• [Problem description]:
Copy the entries below exactly as they appear, line for line.

• [Records provided]:
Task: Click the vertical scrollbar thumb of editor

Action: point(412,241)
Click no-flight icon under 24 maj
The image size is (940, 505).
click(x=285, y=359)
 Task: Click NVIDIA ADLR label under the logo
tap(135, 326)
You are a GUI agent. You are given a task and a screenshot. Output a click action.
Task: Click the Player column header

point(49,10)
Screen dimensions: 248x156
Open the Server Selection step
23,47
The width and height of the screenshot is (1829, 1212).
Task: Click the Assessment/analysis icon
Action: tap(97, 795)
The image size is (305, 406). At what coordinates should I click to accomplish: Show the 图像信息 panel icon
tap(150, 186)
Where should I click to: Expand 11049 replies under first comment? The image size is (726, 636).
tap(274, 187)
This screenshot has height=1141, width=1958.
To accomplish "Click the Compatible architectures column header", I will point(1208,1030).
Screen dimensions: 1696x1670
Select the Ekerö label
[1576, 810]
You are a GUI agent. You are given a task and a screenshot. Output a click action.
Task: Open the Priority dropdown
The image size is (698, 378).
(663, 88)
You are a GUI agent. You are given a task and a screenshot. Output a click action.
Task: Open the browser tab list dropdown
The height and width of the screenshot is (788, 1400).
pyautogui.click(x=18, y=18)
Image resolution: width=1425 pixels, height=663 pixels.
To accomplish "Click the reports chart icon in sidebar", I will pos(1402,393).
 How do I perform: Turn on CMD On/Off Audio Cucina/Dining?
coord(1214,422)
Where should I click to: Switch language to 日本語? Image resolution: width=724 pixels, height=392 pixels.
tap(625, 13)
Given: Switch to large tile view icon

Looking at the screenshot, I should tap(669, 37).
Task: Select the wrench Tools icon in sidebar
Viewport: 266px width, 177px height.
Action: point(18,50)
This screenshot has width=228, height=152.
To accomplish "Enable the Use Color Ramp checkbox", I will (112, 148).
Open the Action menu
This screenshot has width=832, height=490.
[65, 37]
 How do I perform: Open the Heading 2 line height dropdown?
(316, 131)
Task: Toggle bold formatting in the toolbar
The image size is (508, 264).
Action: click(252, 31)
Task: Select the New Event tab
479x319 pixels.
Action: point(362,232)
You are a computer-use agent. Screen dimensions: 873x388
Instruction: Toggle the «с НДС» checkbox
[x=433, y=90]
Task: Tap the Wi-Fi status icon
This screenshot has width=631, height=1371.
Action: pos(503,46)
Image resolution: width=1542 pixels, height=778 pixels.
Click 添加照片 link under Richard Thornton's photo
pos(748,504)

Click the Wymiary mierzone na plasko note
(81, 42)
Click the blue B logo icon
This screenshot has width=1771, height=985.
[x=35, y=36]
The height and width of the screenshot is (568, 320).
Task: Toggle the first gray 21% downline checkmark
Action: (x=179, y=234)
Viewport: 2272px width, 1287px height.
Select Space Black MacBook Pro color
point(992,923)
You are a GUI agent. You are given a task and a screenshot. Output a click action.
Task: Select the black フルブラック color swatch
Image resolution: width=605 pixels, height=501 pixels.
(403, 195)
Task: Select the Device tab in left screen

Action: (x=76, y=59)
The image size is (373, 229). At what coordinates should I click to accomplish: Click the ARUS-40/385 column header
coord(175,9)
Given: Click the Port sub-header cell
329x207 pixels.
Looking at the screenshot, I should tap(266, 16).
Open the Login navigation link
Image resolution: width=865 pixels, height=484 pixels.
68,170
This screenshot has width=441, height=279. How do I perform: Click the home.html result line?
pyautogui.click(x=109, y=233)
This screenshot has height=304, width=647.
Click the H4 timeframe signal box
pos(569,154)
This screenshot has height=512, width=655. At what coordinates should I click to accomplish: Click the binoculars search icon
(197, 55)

• [Answer below]:
Task: Click the vertical scrollbar thumb of editor

Action: point(412,241)
Click no-flight icon under 24 maj
The image size is (940, 505).
click(x=285, y=359)
 Task: Click NVIDIA ADLR label under the logo
tap(135, 326)
You are a GUI agent. You are given a task and a screenshot. Output a click action.
Task: Click the Player column header

point(49,10)
Screen dimensions: 248x156
Open the Server Selection step
23,47
The width and height of the screenshot is (1829, 1212).
Task: Click the Assessment/analysis icon
Action: tap(97, 795)
The image size is (305, 406). At what coordinates should I click to accomplish: Show the 图像信息 panel icon
tap(150, 186)
Where should I click to: Expand 11049 replies under first comment? The image size is (726, 636).
tap(274, 187)
This screenshot has height=1141, width=1958.
To accomplish "Click the Compatible architectures column header", I will point(1208,1030).
Screen dimensions: 1696x1670
Select the Ekerö label
[1576, 810]
You are a GUI agent. You are given a task and a screenshot. Output a click action.
Task: Open the Priority dropdown
The image size is (698, 378).
(663, 88)
You are a GUI agent. You are given a task and a screenshot. Output a click action.
Task: Open the browser tab list dropdown
The height and width of the screenshot is (788, 1400).
pyautogui.click(x=18, y=18)
Image resolution: width=1425 pixels, height=663 pixels.
To accomplish "Click the reports chart icon in sidebar", I will pos(1402,393).
 How do I perform: Turn on CMD On/Off Audio Cucina/Dining?
coord(1214,422)
Where should I click to: Switch language to 日本語? Image resolution: width=724 pixels, height=392 pixels.
tap(625, 13)
Given: Switch to large tile view icon

Looking at the screenshot, I should tap(669, 37).
Task: Select the wrench Tools icon in sidebar
Viewport: 266px width, 177px height.
Action: point(18,50)
This screenshot has width=228, height=152.
To accomplish "Enable the Use Color Ramp checkbox", I will (112, 148).
Open the Action menu
This screenshot has width=832, height=490.
[65, 37]
 How do I perform: Open the Heading 2 line height dropdown?
(316, 131)
Task: Toggle bold formatting in the toolbar
The image size is (508, 264).
Action: click(252, 31)
Task: Select the New Event tab
479x319 pixels.
Action: point(362,232)
You are a computer-use agent. Screen dimensions: 873x388
Instruction: Toggle the «с НДС» checkbox
[x=433, y=90]
Task: Tap the Wi-Fi status icon
This screenshot has width=631, height=1371.
Action: pos(503,46)
Image resolution: width=1542 pixels, height=778 pixels.
Click 添加照片 link under Richard Thornton's photo
pos(748,504)

Click the Wymiary mierzone na plasko note
(81, 42)
Click the blue B logo icon
This screenshot has width=1771, height=985.
[x=35, y=36]
The height and width of the screenshot is (568, 320).
Task: Toggle the first gray 21% downline checkmark
Action: (x=179, y=234)
Viewport: 2272px width, 1287px height.
Select Space Black MacBook Pro color
point(992,923)
You are a GUI agent. You are given a task and a screenshot. Output a click action.
Task: Select the black フルブラック color swatch
Image resolution: width=605 pixels, height=501 pixels.
(403, 195)
Task: Select the Device tab in left screen

Action: (x=76, y=59)
The image size is (373, 229). At what coordinates should I click to accomplish: Click the ARUS-40/385 column header
coord(175,9)
Given: Click the Port sub-header cell
329x207 pixels.
Looking at the screenshot, I should tap(266, 16).
Open the Login navigation link
Image resolution: width=865 pixels, height=484 pixels.
68,170
This screenshot has width=441, height=279. How do I perform: Click the home.html result line?
pyautogui.click(x=109, y=233)
This screenshot has height=304, width=647.
Click the H4 timeframe signal box
pos(569,154)
This screenshot has height=512, width=655. At what coordinates should I click to accomplish: Click the binoculars search icon
(197, 55)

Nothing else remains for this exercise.